By David DeKok
HARRISBURG, Pa. (Reuters) - Pennsylvania state prosecutors on Monday unveiled details of the corruption case against Stephen Reed, the long-time former Harrisburg mayor charged with using city money from bond sales to buy thousands of artifacts.
In laying out the nearly 500 counts of theft and other charges, special agent Craig LeCadre said on the stand that investigators recovered 16,000 items in a storage facility and at Reed's home. Both places were crammed full to the ceiling with artifacts such as a $14,000 suit of Spanish armor and a $2,500 knife carried at the Battle of the Little Bighorn, he noted.
"It was like (the television show) 'Hoarders,' on steroids," said LeCadre, chief investigator of Reed's case for the Pennsylvania Attorney General's office.
At the preliminary hearing in the Dauphin County Courthouse, prosecutors must show Magisterial District Justice Richard Cashman that they have enough evidence to support their charges moving forward to the trial phase.
Reed, 65, ended his 28-year tenure in 2010 with the state capital near financial ruin. He was charged in July on 499 criminal counts, though prosecutors reduced those counts to 487 on Monday.
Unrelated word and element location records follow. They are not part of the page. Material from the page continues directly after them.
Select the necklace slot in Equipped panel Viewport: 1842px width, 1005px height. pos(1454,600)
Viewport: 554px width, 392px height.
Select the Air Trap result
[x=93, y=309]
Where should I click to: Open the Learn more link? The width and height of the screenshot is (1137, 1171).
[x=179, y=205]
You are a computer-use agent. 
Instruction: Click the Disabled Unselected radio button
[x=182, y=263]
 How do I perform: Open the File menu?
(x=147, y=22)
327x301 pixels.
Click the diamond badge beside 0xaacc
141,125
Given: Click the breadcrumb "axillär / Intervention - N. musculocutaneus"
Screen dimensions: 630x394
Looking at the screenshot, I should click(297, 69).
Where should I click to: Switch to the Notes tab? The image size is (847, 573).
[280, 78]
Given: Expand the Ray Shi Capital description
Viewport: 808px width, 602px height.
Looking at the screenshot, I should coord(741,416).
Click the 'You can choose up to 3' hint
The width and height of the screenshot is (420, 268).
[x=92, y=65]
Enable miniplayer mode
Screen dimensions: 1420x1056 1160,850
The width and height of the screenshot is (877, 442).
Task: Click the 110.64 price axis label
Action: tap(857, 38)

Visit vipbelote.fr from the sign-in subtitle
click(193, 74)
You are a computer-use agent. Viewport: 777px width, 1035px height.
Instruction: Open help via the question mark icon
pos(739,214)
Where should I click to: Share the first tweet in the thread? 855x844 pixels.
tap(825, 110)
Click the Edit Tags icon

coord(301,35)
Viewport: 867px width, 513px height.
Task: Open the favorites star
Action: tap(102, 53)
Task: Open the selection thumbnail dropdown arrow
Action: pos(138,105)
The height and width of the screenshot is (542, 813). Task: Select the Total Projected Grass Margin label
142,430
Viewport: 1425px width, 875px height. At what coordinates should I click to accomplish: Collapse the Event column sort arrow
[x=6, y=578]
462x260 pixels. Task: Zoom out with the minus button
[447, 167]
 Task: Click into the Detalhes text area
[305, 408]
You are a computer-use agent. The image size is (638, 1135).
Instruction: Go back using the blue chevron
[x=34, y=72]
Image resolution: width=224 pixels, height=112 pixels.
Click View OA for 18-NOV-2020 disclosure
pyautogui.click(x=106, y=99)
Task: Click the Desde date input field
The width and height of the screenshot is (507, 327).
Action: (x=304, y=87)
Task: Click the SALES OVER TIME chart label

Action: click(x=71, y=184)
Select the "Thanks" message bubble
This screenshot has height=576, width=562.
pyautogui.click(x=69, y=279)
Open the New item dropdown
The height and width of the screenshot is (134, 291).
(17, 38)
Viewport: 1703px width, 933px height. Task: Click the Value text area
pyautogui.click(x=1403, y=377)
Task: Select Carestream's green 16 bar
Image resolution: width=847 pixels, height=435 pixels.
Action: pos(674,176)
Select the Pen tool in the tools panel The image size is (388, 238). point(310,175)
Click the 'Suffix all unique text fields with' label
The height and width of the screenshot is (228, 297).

Reed's defense attorneys have asked the court to throw out 338 counts, arguing they are barred by the statute of limitations. That hearing would proceed at a later date if the case continues.
The allegations stretch over a quarter century to numerous public agencies that Reed touched, including the parking authority, school district, civic baseball club and a local university.
Harrisburg filed for bankruptcy in 2011 just after Reed's tenure ended. However, the case was thrown out and the city put into receivership, which it exited last year. It is still under state financial oversight.
Prosecutors have said Reed is largely to blame for the city's financial woes. On Monday, they showed more than 30 slides of individual artifacts that were supposed to belong to the city but were in Reed's possession. He previously claimed some were destined for a Wild West Museum, which was never built.
Prosecutors also showed documents that followed the money, from bond issues through city authorities to a so-called "special projects fund," which Reed used to pay artifact vendors.